- #1
halvizo1031
- 77
- 0
Homework Statement
LET G BE A FINITE GROUP WHOSE ORDER IS DIVISIBLE BY THE PRIME P. SUPPOSE P^M IS THE HIGHEST POWER OF P WHICH IS A FACTOR OF |G|AND SET K=(|G|/P^M), THEN THE GROUP G CONTAINS AT LEAST ONE SUBGROUP OF |P^M|.

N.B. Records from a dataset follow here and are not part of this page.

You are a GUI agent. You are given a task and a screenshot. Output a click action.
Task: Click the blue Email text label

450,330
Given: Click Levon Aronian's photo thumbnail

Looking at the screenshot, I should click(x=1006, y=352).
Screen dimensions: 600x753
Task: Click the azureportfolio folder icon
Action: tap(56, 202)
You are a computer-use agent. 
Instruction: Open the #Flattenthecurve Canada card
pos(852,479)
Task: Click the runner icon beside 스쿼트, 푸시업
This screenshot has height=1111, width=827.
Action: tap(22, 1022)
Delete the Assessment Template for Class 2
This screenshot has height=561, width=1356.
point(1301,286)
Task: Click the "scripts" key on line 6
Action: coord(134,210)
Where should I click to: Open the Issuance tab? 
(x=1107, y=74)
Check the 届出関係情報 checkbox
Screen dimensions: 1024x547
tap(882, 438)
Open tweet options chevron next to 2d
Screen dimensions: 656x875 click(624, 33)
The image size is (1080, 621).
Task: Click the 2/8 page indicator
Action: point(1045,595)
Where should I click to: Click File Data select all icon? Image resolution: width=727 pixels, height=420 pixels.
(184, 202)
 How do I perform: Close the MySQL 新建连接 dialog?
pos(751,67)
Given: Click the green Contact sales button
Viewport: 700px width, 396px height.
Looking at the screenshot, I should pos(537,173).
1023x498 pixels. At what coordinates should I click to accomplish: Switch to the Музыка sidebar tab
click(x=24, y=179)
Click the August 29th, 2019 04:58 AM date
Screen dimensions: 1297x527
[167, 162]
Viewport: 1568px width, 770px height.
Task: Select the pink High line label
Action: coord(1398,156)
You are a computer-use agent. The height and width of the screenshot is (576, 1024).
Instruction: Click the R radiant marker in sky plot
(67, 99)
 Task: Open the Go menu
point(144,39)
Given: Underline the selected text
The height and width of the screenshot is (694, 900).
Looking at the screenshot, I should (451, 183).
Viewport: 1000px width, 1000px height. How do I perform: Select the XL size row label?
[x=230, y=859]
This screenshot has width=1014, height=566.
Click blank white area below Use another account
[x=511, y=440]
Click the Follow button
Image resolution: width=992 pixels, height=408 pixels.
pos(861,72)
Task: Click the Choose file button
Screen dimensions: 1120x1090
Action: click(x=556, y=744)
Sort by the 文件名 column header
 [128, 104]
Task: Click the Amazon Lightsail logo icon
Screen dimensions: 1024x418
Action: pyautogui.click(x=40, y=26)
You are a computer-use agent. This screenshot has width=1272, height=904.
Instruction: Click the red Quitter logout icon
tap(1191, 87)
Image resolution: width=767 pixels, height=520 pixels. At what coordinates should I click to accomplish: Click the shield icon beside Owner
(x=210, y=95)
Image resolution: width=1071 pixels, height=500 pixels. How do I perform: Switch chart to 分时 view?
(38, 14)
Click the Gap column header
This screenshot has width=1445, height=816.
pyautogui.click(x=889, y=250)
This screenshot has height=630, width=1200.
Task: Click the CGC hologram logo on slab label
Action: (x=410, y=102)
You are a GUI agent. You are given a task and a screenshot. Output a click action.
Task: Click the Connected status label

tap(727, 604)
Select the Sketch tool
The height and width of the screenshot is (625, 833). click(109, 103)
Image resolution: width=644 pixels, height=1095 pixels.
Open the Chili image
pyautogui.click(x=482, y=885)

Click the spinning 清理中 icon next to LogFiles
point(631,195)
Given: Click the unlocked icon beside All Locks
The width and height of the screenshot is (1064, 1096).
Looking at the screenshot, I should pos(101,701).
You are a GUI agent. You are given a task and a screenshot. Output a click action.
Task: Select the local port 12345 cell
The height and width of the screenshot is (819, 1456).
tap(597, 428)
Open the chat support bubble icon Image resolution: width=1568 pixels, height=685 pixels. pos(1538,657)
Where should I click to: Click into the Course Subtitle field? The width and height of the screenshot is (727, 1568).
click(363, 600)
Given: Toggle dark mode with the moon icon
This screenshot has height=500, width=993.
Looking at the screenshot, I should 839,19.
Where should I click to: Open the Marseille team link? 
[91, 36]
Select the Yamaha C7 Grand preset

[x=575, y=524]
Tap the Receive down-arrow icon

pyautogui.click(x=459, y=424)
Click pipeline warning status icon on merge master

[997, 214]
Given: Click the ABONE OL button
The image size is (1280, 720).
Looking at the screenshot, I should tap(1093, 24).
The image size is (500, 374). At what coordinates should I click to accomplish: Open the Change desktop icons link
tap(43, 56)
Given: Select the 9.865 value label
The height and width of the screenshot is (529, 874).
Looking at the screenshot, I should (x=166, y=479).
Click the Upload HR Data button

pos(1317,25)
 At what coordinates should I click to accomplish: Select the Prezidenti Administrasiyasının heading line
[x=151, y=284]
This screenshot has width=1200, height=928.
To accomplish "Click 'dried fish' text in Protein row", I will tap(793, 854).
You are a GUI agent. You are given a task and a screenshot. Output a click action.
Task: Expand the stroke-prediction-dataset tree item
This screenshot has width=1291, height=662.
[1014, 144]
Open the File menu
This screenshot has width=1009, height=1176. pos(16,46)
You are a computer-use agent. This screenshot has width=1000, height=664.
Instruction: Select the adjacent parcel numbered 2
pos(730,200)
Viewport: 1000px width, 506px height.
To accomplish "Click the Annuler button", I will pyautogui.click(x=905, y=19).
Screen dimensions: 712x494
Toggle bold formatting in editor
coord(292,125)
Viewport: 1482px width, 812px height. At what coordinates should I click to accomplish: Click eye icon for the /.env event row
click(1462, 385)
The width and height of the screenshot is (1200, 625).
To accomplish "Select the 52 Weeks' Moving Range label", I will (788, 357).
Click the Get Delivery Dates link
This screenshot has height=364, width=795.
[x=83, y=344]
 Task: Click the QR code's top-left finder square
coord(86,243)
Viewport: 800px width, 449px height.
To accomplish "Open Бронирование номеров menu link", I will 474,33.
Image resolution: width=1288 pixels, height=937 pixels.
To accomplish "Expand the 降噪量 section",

I have the proof but can someone explain it in simpler terms? Maybe even a few examples please.
Homework Equations
The Attempt at a Solution
Let X denote the collect of all subsets of G which have p^m elements and let G act on X by left translation so that the group element g is in G sends the subset A in X to gA. The size of X is the binomial coefficient kp^m choose p^m which is not divisible by p. Hence, there must be an orbit G(A) whose size is not a multiple of p. We have |G|=|G(A)|*|G(subA)|, consequently |G(subA)| is divisible by p^m. Now G(subA) is the stabilizer of A, so if a is in A and g is in G(subA), the ga is in A. This means that the whole right coset of G(subA)a is contained in A whenever a is in A and |G(subA)| cannot exceed p^m. Therefore, G(subA) is a subgroup of G which has order p^m.
Last edited: